Un film del 2021 di Pierfrancesco Diliberto, in arte Pif, ha un titolo particolarmente significativo calato nella nostra realtà, per il nostro comportamento quotidiano di fronte a ciò che accade sulle nostre teste. Il titolo contiene una parola un po’ volgare, ma il fatto che venga scritta sui manifesti pubblicitari può essere un alibi per trascriverla: “E noi come stronzi rimanemmo a guardare”.
Il ruolo sociale dei cittadini non si esaurisce con lo scrivere un post o un commento su uno dei tanti social. Non è pensabile che il contributo alle problematiche comuni sia tutto lì, non è questa la partecipazione democratica utile alla società. No, la partecipazione democratica è ben altra cosa, e un giorno potremmo fare i conti con la nostra coscienza guardando i risultati di decisioni prese sulla nostra testa nell’indifferenza generale, e chiamarci “stronzi” sarà il minimo che potremo fare per non essere intervenuti, per essere rimasti a guardare consentendo che altri ipotecassero il futuro della città e quindi il nostro.
Ad esempio si apprende che l’Autorità di Sistema Portuale Mare Adriatico Meridionale ha, con avviso pubblico, datato 14 luglio scorso, reso noto che la società Act Blade Europe srl, con sede a Pomigliano d’Arco, ha avanzato richiesta per “il rilascio di una concessione demaniale settennale per l’occupazione e l’uso di una superficie di area scoperta di mq 12.768, sita in area portuale, località Sant’Apollinare, nel porto di Brindisi, allo scopo di allocare dei capannoni prefabbricati all’interno dei quali avviare l’attività di ricerca e sviluppo e di manifattura di pale eoliche”. La stessa società ha fatto sapere che prevede la creazione di 398 posti di lavoro e di 120 indiretti e che l’area individuata è ottima per la vicinanza della banchina che consentirebbe enorme facilità nello spostamento e imbarco/sbarco della loro produzione. Ciò significherebbe per la società in questione un enorme vantaggio economico.
E’ chiaro che nessuno può essere tanto folle da dire no ad un insediamento che produce posti di lavoro. E’ legittimo, oltre che doveroso, però porsi delle domande: ma non si stava “scalpitando” perchè a S. Apollinare si costruissero degli accosti per traghetti, ro-ro e navi da crociera? Questi accosti, secondo quanto sostenuto dall’AdP e dagli operatori portuali, sono d’importanza capitale perché risolverebbero tutti problemi del porto rilanciandone l’economia.
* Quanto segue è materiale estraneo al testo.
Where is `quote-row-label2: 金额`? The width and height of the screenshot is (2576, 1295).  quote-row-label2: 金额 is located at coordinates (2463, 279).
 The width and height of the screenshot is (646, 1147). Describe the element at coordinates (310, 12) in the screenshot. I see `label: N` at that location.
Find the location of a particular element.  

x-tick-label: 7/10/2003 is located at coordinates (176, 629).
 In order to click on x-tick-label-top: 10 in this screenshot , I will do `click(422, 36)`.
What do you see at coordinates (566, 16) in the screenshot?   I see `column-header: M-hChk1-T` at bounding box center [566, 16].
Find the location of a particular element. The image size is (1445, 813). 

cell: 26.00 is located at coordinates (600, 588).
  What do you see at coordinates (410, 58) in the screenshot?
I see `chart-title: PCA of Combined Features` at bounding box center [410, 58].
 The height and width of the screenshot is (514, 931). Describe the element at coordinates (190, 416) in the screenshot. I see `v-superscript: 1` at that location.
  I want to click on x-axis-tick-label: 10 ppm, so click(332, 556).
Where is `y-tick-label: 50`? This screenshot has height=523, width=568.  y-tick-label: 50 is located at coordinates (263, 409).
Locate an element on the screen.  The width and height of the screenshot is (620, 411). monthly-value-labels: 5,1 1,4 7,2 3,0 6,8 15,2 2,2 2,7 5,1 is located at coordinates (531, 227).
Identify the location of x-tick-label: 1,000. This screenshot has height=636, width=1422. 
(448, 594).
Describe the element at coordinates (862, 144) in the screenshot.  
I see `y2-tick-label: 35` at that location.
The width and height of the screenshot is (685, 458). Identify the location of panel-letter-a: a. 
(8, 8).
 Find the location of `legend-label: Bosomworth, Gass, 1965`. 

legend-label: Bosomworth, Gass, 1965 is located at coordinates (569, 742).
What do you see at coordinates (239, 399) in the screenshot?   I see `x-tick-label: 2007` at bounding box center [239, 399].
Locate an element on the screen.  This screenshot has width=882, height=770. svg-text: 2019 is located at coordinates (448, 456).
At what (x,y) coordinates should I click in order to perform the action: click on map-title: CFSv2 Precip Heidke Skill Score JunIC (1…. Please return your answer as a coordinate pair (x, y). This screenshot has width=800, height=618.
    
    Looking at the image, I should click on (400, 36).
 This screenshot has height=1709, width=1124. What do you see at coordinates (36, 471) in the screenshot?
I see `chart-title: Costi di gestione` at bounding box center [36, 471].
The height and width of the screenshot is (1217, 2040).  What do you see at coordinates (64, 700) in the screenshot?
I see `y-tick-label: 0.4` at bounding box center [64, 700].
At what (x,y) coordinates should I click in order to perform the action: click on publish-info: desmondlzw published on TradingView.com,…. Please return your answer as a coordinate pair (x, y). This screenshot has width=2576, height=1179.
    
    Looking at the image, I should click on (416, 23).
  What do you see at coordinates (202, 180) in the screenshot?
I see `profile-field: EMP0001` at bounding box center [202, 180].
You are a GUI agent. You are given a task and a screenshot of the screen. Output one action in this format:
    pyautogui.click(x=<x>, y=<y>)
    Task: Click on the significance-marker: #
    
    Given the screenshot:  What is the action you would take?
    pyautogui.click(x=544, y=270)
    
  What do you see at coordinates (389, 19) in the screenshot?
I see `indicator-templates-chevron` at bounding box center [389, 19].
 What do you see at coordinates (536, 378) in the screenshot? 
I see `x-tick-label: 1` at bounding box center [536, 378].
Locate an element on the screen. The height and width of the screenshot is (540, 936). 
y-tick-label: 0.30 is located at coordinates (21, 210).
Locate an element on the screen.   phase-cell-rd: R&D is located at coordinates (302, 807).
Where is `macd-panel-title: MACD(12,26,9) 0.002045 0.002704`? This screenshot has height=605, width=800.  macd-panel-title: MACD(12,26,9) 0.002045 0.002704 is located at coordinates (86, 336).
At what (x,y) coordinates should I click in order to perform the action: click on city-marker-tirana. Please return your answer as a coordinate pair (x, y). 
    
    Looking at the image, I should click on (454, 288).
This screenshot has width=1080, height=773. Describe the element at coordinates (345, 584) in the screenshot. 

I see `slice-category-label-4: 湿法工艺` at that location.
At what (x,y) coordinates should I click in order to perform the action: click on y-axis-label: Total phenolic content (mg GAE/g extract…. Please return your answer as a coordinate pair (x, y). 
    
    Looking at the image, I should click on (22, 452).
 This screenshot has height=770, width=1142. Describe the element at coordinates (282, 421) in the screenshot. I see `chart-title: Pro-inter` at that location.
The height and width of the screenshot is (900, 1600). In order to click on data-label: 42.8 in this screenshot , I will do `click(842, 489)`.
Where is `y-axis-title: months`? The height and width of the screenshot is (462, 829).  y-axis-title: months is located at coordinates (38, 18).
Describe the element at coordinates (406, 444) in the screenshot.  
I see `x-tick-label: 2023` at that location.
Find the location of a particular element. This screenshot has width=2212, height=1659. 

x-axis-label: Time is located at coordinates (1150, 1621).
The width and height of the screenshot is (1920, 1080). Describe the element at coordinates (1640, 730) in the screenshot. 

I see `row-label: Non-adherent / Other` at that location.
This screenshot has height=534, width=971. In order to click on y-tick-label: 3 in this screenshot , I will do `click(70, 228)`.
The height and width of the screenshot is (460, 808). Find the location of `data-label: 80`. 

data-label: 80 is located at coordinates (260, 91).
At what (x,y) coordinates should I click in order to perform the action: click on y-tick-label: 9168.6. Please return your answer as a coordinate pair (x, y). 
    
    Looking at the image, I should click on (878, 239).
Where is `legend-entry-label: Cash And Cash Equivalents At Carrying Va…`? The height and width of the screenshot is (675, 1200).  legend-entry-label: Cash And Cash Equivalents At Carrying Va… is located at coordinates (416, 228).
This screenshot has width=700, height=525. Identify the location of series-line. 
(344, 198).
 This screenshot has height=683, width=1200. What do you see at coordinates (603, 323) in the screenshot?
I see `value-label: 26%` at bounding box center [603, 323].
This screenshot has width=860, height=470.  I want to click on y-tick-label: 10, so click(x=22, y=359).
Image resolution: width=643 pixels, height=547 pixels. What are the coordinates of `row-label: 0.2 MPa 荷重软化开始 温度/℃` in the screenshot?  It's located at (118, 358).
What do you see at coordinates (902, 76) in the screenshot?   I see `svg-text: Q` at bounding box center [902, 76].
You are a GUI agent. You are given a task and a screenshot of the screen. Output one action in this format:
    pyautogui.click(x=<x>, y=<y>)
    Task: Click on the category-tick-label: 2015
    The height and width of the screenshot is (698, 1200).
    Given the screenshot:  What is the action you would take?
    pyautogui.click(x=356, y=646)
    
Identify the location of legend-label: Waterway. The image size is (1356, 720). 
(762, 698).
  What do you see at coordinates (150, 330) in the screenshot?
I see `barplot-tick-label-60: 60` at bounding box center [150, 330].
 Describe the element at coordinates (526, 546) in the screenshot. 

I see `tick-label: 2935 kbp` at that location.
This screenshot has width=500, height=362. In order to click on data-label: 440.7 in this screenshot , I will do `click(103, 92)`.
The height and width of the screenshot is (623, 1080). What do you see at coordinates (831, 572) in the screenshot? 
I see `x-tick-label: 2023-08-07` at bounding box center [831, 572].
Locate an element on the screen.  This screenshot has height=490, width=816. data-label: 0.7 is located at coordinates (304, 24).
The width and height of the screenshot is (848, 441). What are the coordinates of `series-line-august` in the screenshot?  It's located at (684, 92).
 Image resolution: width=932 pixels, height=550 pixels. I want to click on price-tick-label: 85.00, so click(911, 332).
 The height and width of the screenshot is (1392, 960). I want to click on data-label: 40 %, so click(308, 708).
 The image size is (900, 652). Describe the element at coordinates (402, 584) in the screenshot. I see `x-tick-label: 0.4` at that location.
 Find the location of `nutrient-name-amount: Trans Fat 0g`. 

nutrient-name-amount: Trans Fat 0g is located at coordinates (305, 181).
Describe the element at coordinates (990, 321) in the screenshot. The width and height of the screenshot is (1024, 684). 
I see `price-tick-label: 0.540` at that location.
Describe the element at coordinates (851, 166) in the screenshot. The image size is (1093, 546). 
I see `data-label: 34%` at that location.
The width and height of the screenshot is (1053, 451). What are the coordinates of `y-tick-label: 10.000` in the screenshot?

Viene da chiedersi, se l’area di S. Apollinare è strategica per il rilancio del traffico passeggeri che senso ha limitarne la capacità per un insediamento manifatturiero che esigerà spazi adeguati? Del resto la vigente pianificazione (Variante del Piano Regolatore Portuale proposta nel 2002 e approvata nel 2006) non prescrive per tutta l’area di S.Apollinare la destinazione a traffico passeggeri e ro-ro? E tale destinazione d’uso non è sicuramente in contrasto con tale insediamento indiscutibilmente industriale e manifatturiero? Non è molto più logico che questo si insedi nell’area industriale o nella Zona Franca Doganale che sarà gestita da Enel Logistics o da qualche altra parte ma non in un’area portuale? Questa idea, stramba, fa il paio con un’altra sua pari: l’aver individuato il sito di Costa Morena per il deposito Edison di Gnl, che influirà moltissimo e negativamente sulle potenzialità logistiche di quell’area e con gli obiettivi per cui è stata infrastruturata e collegata con la rete ferroviaria nazionale. Quest’ultima “stramberia”, oltretutto, non ha trovato d’accordo vari imprenditori portuali che incomprensibilmente non hanno dato seguito alla loro contrarietà.
Tutto ciò fa ritenere che si stia consumando un altro passo verso la “chiusura” del porto, ridotto ad area industriale. Con questa concessione, qualora dovesse essere approvata, e quella del deposito Edison il porto diventa più piccolo per le attività tipiche dei porti cioè quelle commerciali legati a trasporti e logistica. Il tanto agognato pontile a briccole non basterà a sostenere lo sviluppo del porto e del retroporto, come si legge in alcuni articoli dai toni trionfanti, se si riduce oggi la potenzialità del porto. In tutto ciò non si intravede una pianificazione logica e sensata dello sviluppo del porto, ma soprattutto ad un’azione di forte limitazione della sua polifunzionalità che probabilmente infastidisce e preoccupa qualcuno.
Se si intendono trasformare le aree portuali in industriali allora perché non usare il capannone ex Montecatini volutamente escluso dall’area portuale?